• **Task to carry out**:
Quote the records that follow in full and exactly; leave out the pictures.
::: Data :::
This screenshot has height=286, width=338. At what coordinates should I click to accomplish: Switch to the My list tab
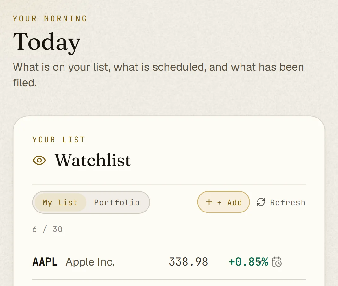click(x=60, y=202)
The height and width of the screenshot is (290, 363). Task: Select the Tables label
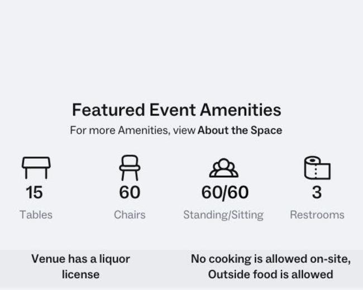[36, 215]
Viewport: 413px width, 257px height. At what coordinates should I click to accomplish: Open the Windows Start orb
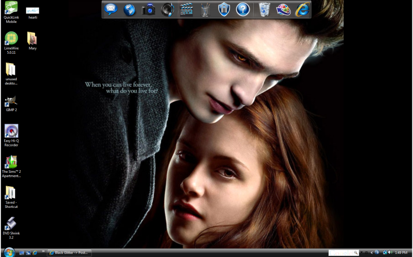pos(8,252)
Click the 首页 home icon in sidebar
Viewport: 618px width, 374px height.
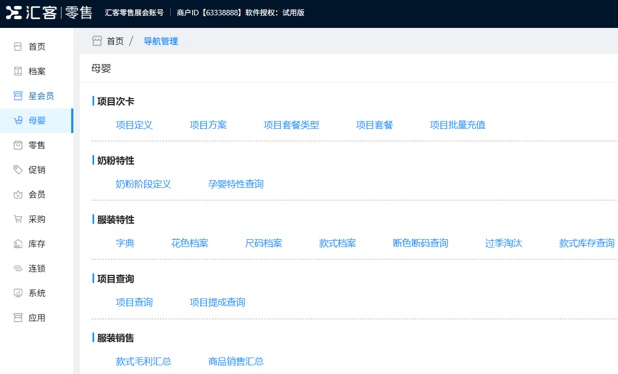(18, 47)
:::
• **Completed exercise**:
This screenshot has height=286, width=338. At what coordinates should I click to accomplish: Switch to the My list tab
click(x=60, y=202)
The height and width of the screenshot is (290, 363). Task: Select the Tables label
[36, 215]
Viewport: 413px width, 257px height. At what coordinates should I click to accomplish: Open the Windows Start orb
pos(8,252)
Click the 首页 home icon in sidebar
Viewport: 618px width, 374px height.
(18, 47)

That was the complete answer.